“Pay attention to the small things for one day you may realize they really were the big things.” Kurt Vonnegut
This is one of my favorite quotes. It sets the tone for my approach to life – personal and professional. In leadership, I’ve experienced those moments when small things like appreciation, kindness, remembering make a large impact. A word of encouragement to a student can inspire them to try again. Remembering a staff member’s birthday shows they are valued for more than their organizational skills
Small things are often easy to do.
These concepts can be embraced by all leaders and put into practice immediately. I know there are many “small things” lists in the leadership world. This is mine.
Be courteous. One of the first traits we teach our children is to be polite. This should be the first trait of leadership as well. Use the words please and thank you always. Model the behavior we learned as children. Say hello and goodbye when you arrive and leave, even when stepping out for lunch. Most of our parents taught us to be courteous. We need simply to do what we already know we should.

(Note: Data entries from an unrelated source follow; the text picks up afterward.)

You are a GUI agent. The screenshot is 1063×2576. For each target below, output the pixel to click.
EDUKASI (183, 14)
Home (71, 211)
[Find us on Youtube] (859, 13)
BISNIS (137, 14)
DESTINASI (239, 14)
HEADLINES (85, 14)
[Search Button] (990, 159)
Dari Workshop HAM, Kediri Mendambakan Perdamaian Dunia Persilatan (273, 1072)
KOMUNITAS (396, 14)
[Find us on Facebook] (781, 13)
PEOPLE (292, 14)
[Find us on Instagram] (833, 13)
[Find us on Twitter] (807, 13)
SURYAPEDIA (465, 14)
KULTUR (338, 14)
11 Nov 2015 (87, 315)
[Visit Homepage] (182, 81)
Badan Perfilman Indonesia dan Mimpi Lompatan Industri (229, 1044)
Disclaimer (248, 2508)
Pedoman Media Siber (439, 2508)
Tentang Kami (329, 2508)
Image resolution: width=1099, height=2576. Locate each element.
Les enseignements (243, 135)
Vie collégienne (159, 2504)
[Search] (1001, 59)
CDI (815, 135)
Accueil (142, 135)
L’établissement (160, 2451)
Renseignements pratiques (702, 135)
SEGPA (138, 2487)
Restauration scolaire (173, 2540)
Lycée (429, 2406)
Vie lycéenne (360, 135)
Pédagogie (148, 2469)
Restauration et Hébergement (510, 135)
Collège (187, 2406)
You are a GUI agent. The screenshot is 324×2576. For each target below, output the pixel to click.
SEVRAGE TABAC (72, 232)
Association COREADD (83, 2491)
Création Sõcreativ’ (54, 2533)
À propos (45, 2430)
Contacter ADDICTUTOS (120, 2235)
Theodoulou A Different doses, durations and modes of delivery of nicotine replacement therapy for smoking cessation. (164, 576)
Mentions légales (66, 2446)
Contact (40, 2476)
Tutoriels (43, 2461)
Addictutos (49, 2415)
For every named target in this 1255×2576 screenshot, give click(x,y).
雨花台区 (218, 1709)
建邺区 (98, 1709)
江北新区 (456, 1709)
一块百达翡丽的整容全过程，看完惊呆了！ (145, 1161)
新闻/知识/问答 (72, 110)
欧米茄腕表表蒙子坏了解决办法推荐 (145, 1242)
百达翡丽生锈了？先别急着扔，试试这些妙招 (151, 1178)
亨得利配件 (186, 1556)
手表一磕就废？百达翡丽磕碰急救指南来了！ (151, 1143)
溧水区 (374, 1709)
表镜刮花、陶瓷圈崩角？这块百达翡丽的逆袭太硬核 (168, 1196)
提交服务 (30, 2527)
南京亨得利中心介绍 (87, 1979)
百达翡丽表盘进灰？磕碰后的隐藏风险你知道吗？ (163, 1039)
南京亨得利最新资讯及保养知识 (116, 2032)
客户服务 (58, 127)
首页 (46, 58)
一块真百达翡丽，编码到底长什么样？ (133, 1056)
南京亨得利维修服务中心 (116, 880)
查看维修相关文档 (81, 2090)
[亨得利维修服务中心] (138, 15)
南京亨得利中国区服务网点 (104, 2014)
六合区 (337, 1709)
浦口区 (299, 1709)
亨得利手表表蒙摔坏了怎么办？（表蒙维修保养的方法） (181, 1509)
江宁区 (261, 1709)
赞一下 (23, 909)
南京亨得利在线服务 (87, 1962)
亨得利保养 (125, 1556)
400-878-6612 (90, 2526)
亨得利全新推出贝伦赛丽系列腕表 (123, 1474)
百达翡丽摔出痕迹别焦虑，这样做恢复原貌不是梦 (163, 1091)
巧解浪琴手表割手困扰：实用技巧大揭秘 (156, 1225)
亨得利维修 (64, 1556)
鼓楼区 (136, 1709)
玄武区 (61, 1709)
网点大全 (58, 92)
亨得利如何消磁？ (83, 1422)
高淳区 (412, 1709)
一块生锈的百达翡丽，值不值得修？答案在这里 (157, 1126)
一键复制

Ask, don’t tell. Words are important. Rather than telling your team to do something, ask them. It’s a small, but very big difference. Asking, “Does anyone have space in their schedule to teach an additional course” is different than “I need you to teach this course.” Whether a student, a staff member, or a colleague, we value people by being careful that instructions or requests are not delivered as commands.
Be flexible when possible. I heard a parenting expert once advise parents to – whenever possible – say yes. By doing so, when required to say no, it is more meaningful and acceptable. A similar concept can be effective in the workplace. There are many areas where leaders can be accommodating – flexible start/end times, choice of office location, room accommodations, and more. None of these ideas require great cost; yet, each speaks volumes to employees about their value.
It doesn’t take much to make a big difference. Small actions show you care. Today’s workforce wants to feel valued and appreciated. Leaders have the opportunity to do just that.